Caprese salad is one of our all-time favorite dishes, especially when tomatoes are at their peak. So, let’s go a step further, and do a nice pasta dish with that in mind. How about Rotini all Caprese?! Literally bursting with flavor, and dish that comes together in less than an hour. A true classic…pasta and caprese…a match made in Italian heaven! 135% Loon Approved!
Rotini alla Caprese
- 1/2 cup pine nuts aka pignolis
- 1/3 cup olive oil
- 3 tablespoons good quality red wine vinegar
- 2 tablespoons capers drained
- 1 teaspoon garlic minced
- 8 ounces of fresh mozzarella cut into bite-size cubes, or bocconcini
- 2 cups cherry or grape tomatoes, halved
- 1/2 cup fresh basil chopped
- 1/4 cup chives chopped
- 1/4 cup flat-leaf parsley chopped
- 12 ounces dried rotini or farfalle, or fusilli
- Kosher salt and freshly ground black pepper
- 1/4 cup balsamic vinegar
Place pine nuts on a baking sheet and broil for 2 minutes, until starting to lightly brown (keep an eye on them). Remove, set aside, and sprinkle with salt.

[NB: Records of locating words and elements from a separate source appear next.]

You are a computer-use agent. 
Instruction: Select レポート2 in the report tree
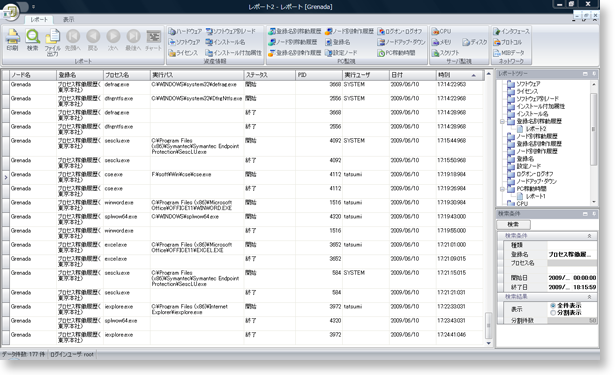[536, 129]
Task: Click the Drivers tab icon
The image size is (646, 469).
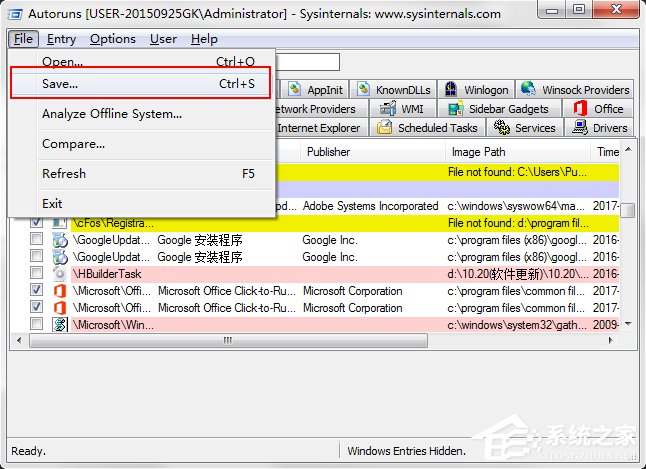Action: (580, 128)
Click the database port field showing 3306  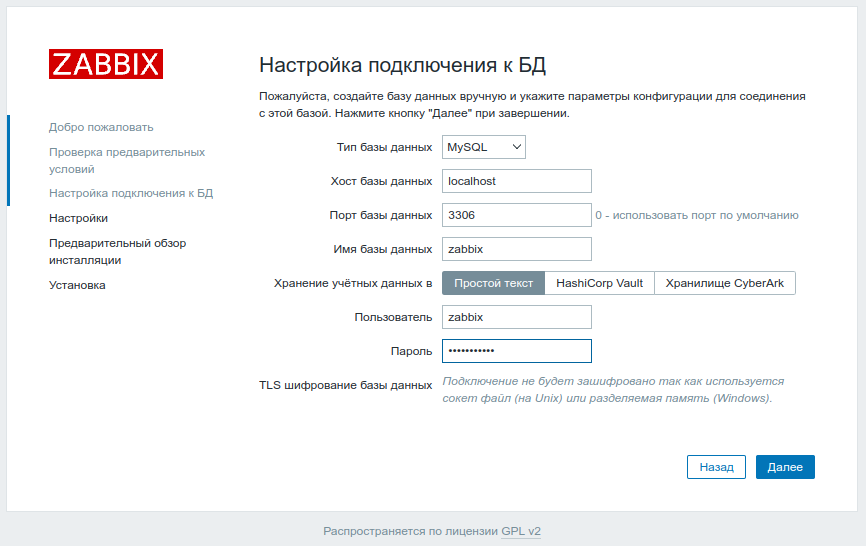click(517, 215)
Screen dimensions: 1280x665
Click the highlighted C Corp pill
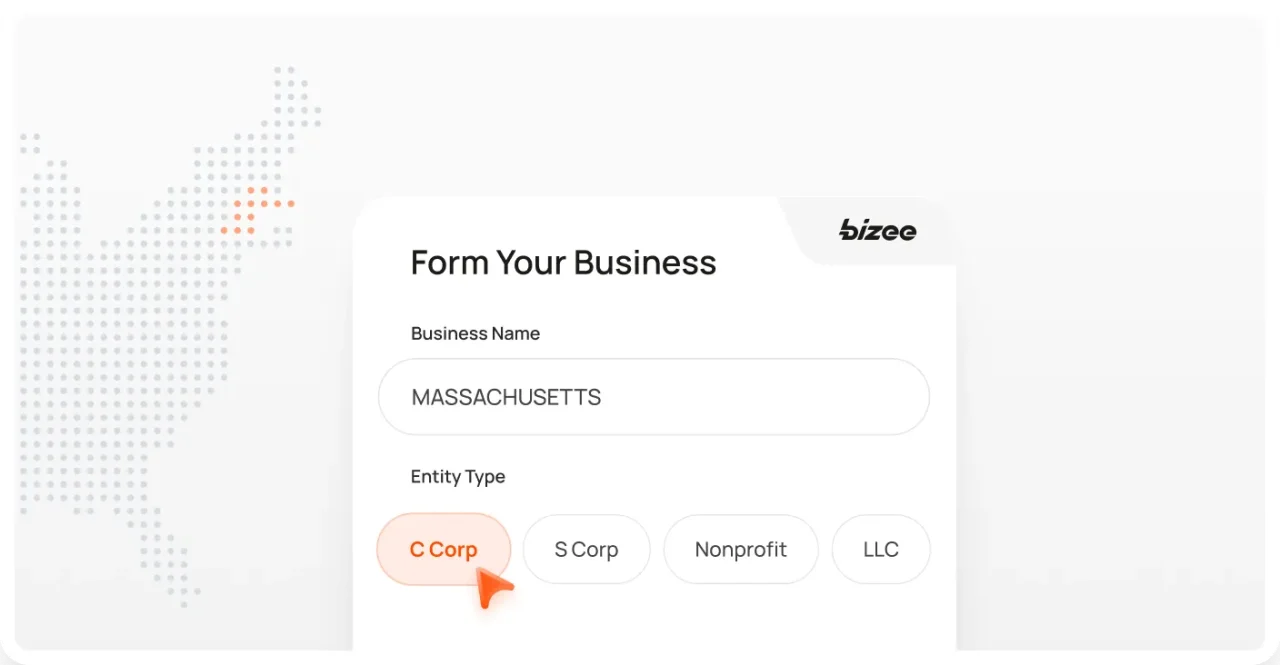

In a large bowl, whisk together the olive oil, red wine vinegar, capers and garlic, until combined.
Stir in the cheese, tomatoes, basil, chives and parsley. Let stand at room temperature for about 30 minutes, stirring occasionally.
Meanwhile, cook pasta in boiling, lightly salted water and cook until al dente (about 7 - 9 minutes). Before draining, reserve 1/4 cup of the pasta water. Then, drain pasta.
Immediately add hot pasta and the 1/4 cup reserved pasta water to mozzarella mixture and let stand about 1 minute.
Gently toss the pasta and mozzarella mixture.
Season to taste salt and pepper.
Sprinkle the top with toasted pine nuts and then drizzle with balsamic.